TEXTE FOURNI:
——————
Source Lire, avril 2006
Propos recueillis par Philippe Delaroche 

Pour illustrer les propos de son dernier essai au sous-titre éloquent,  le pédopsychiatre marseillais se livre. Il parle avec verve de sa fille et de la mort de ses parents. .

Avec ce onzième livre, vous mettez l'accent sur la séparation. Pourquoi faut-il apprendre à se séparer?

Marcel Rufo: Le métier des parents, c'est de savoir se séparer de ses enfants. Je l'associe à la notion de liberté: la liberté de l'individu partant à la conquête du monde. Je crois honnêtement que les parents d'aujourd'hui ont fait d'extraordinaires progrès par rapport à nos parents, mais l'effet pervers de ces progrès est qu'ils ne lâchent plus leurs enfants et s'intéressent trop à leur vie. J'y vois l'intrusion des parents dans une fureur du bonheur. Osons le dire et le redire: il n'y a pas de vie sans difficulté! «Soyez heureux, soyez gai, soyez déstressé...»: j'en ai assez de ces recettes! C'est un peu bêta. On se fabrique plus dans les difficultés, dans les séparations, dans les aléas de notre vie qu'à seriner: «On s'aime, on s'aime tous, on doit s'aimer.» Ou alors, les gens qui écrivent ça ne font pas le même métier que moi... A se demander si certains psychiatres rencontrent des cas graves. Moi, je vois des choses difficiles, qui relèvent de la clinique, du versant sombre de notre existence, où les relations ne sont pas bonnes, où il y a des malheurs, où l'on est déprimé pour de vrai et non superficiellement.

Quoique reconnue vitale dans la marche vers la maturité, la séparation est-elle plus redoutée que naguère?
——————
EXTRAIT DE DONNÉES:

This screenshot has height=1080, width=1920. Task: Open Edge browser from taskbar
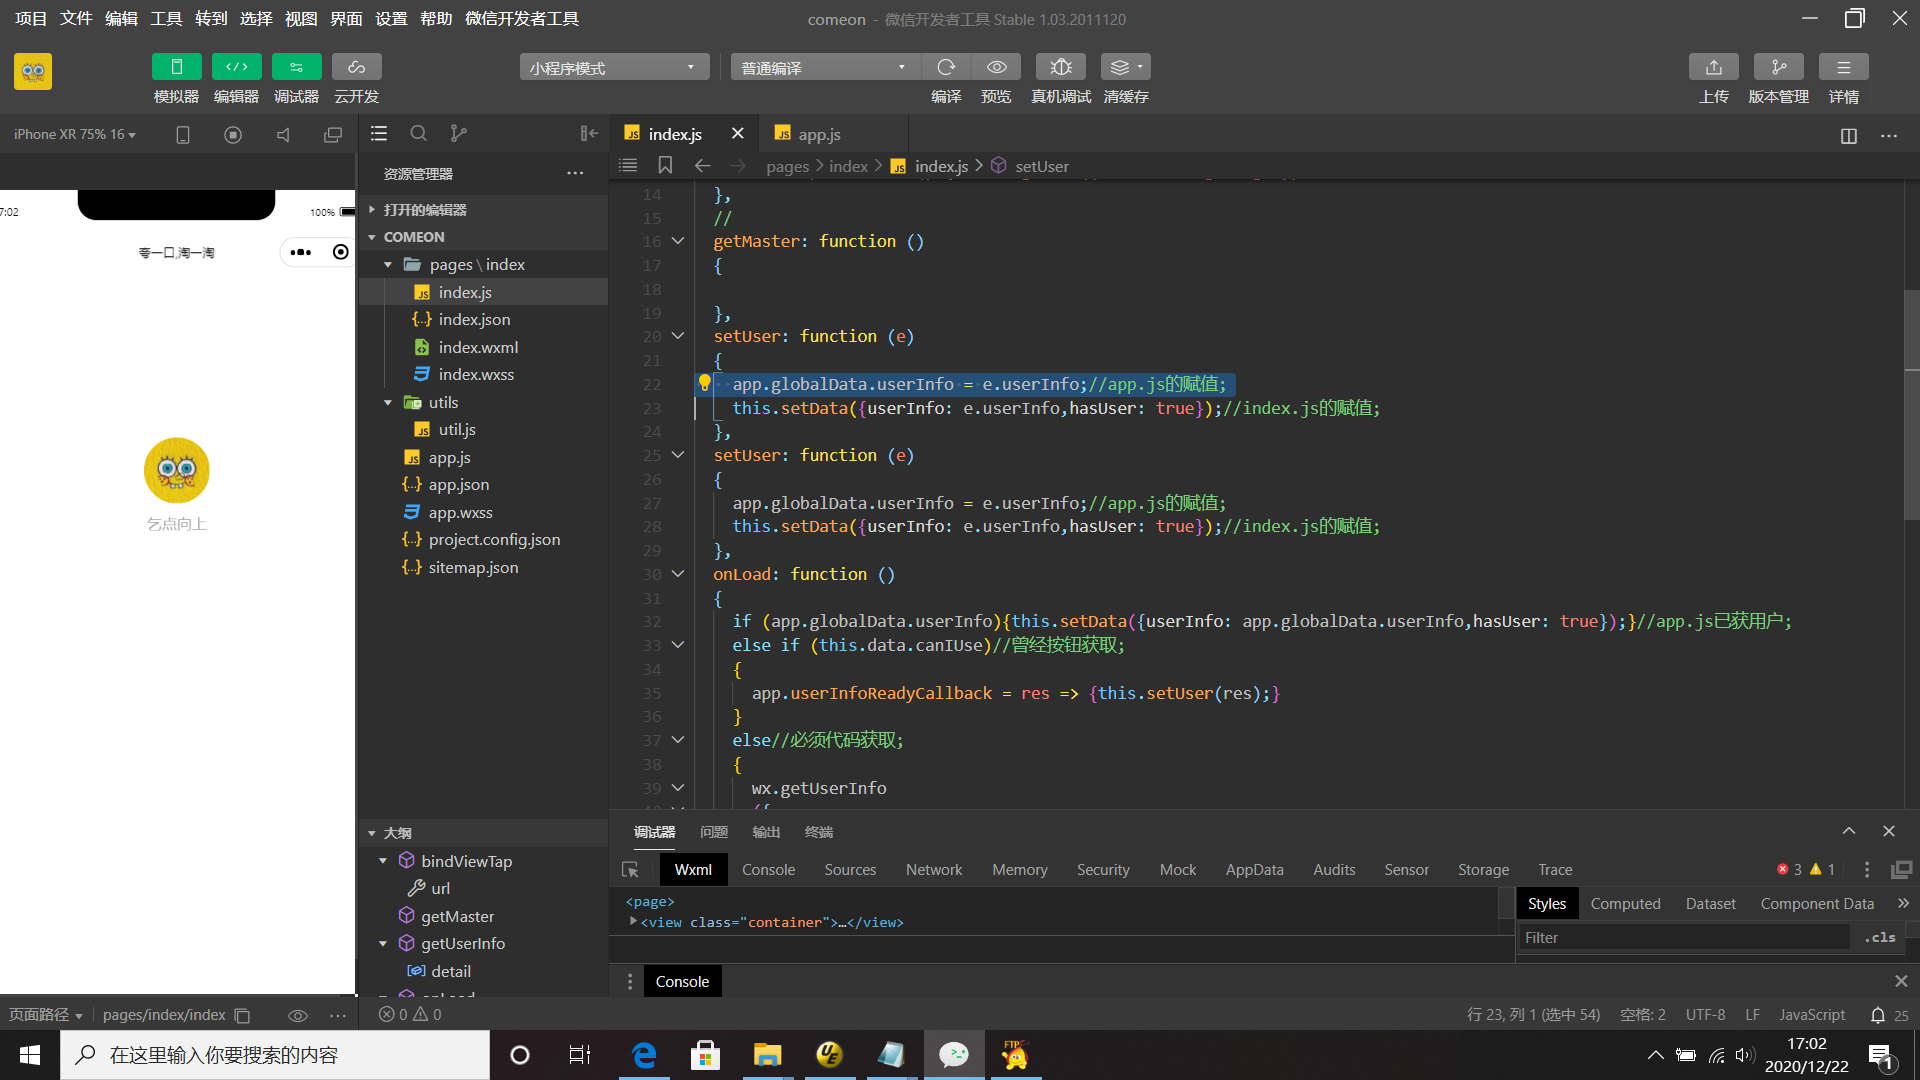pyautogui.click(x=644, y=1055)
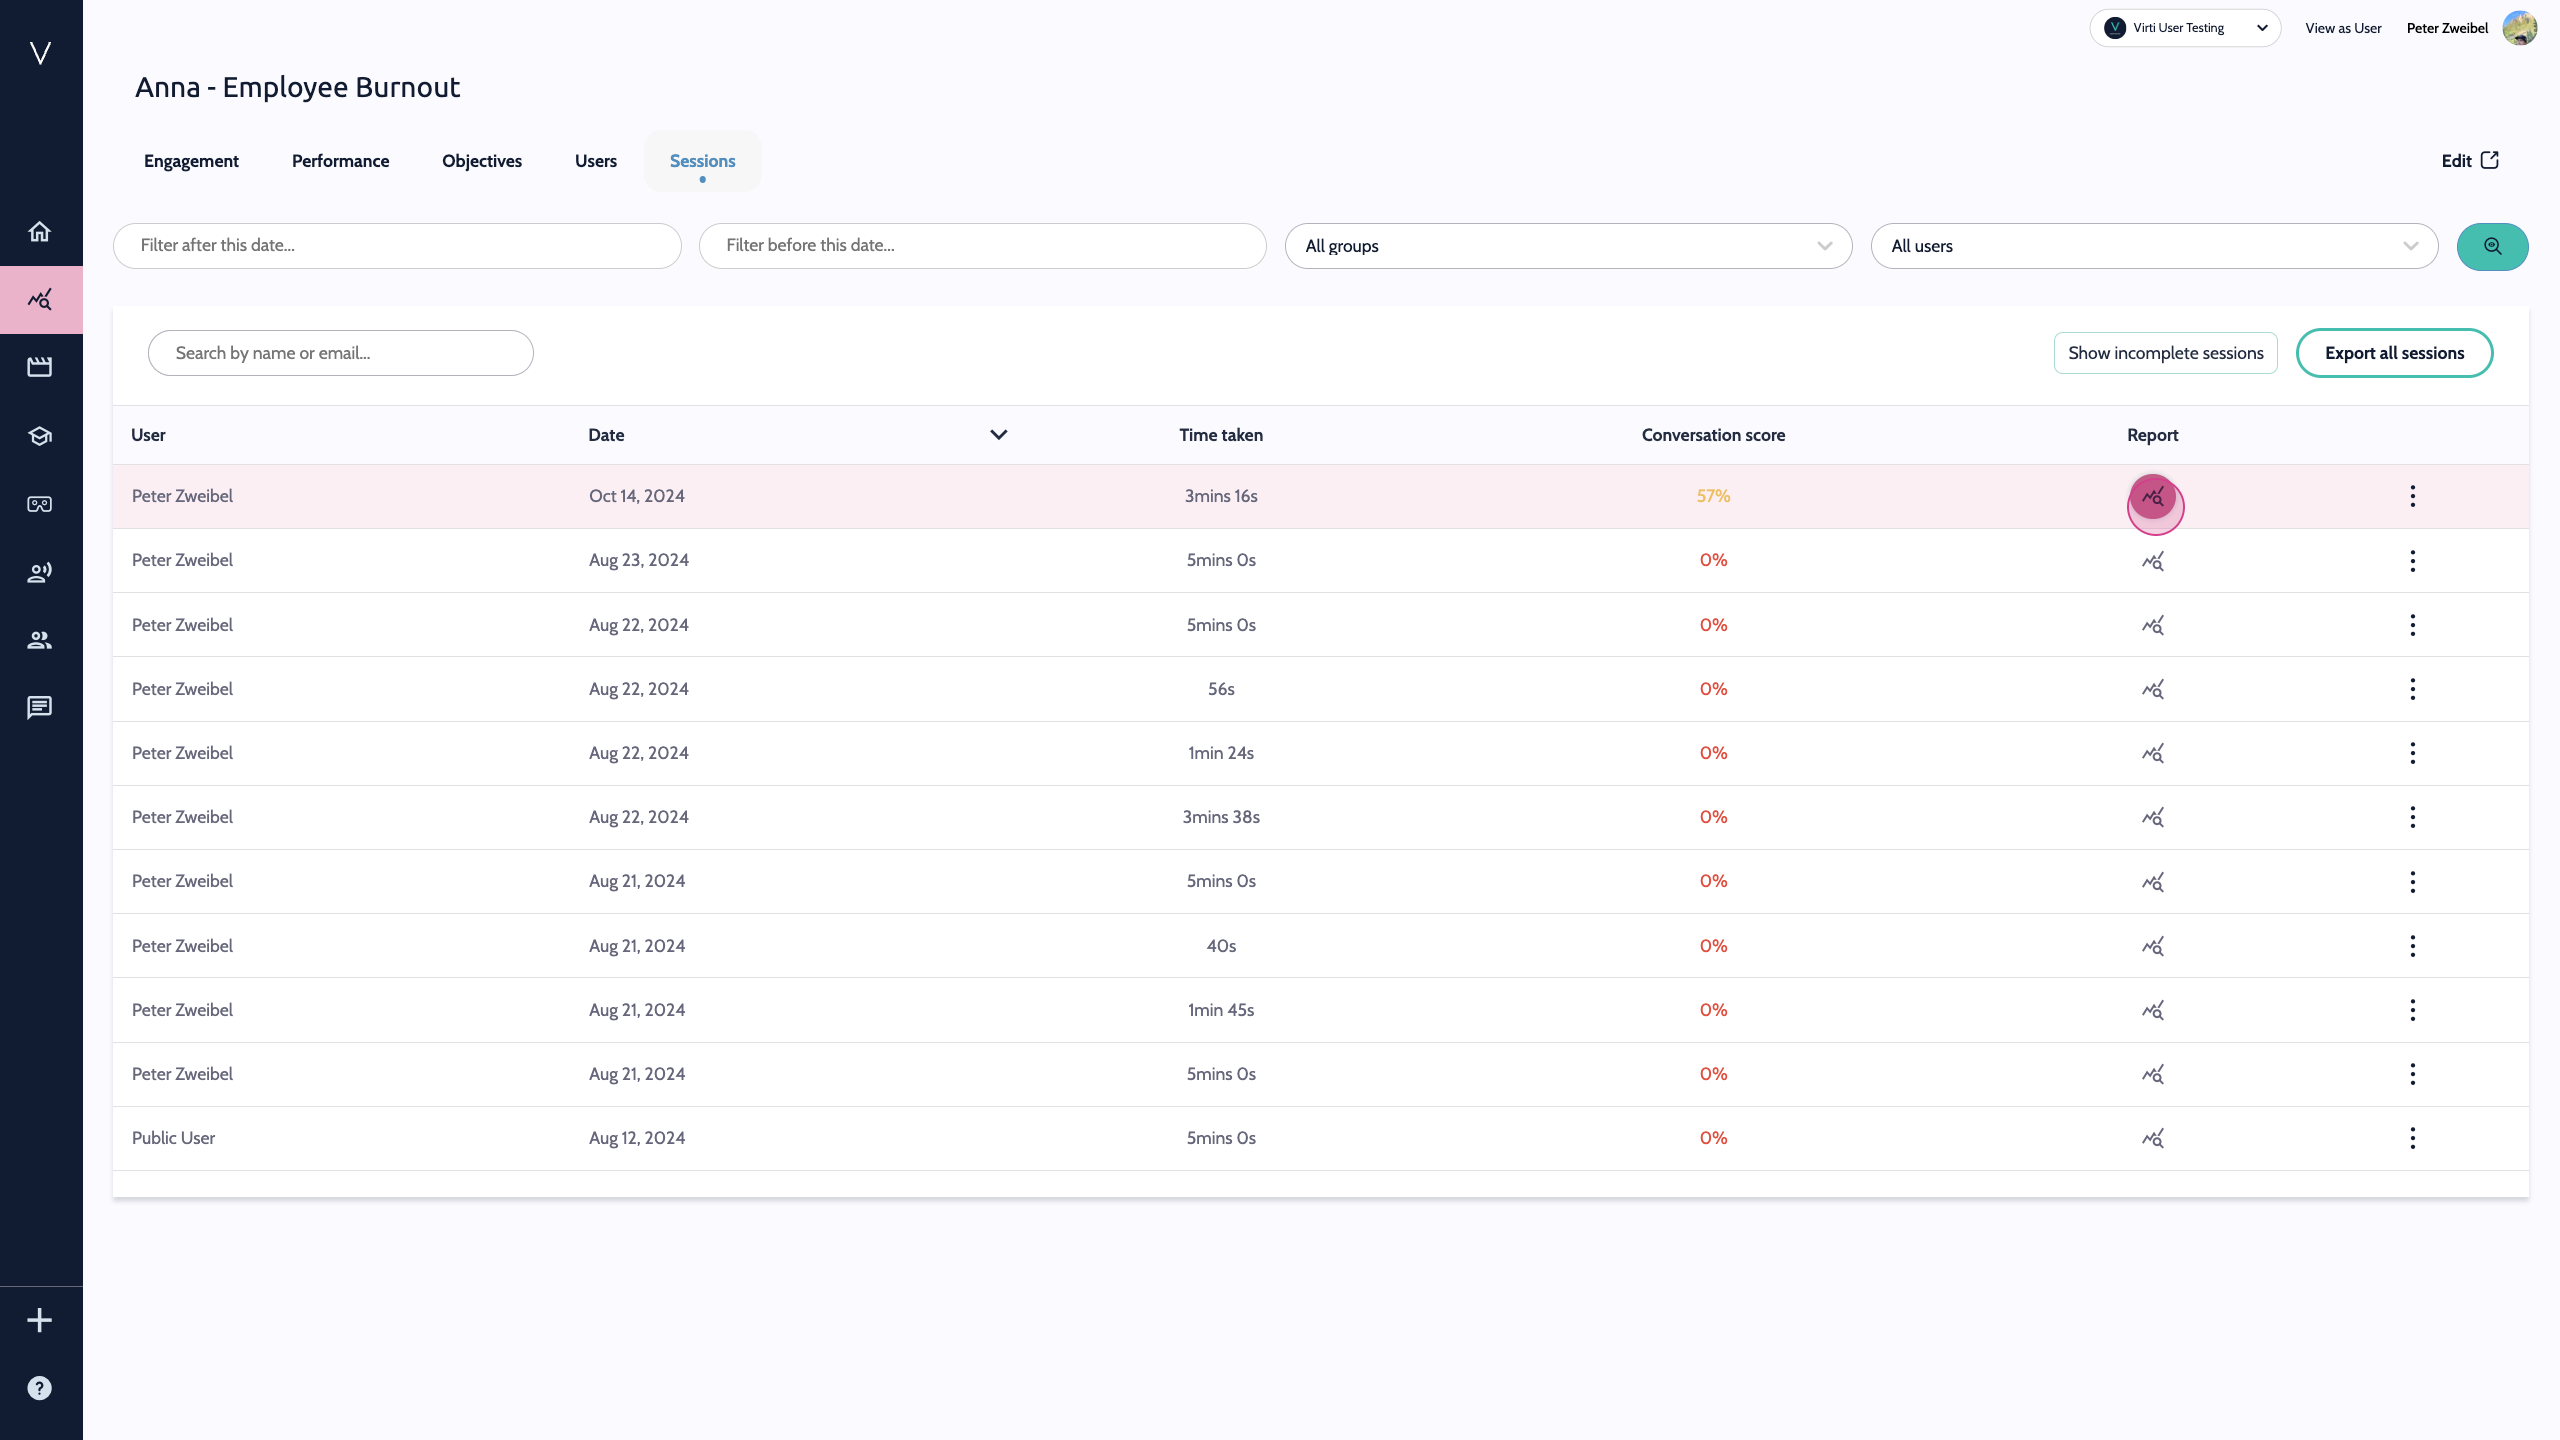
——————
CONSIGNE:
Résumez l'entretien ci-dessus en deux phrases.

RÉPONSE:
Dans cet entretien, le pédopsychiatre marseillais Marcel Rufo affirme que le métier des parents consiste à savoir se séparer de leurs enfants, ce qu'il associe à la liberté de l'individu parti à la conquête du monde. Selon lui, les parents d'aujourd'hui ont fait d'extraordinaires progrès mais ne lâchent plus leurs enfants, et il rejette les recettes du bonheur en soutenant qu'on se construit davantage dans les difficultés et les séparations.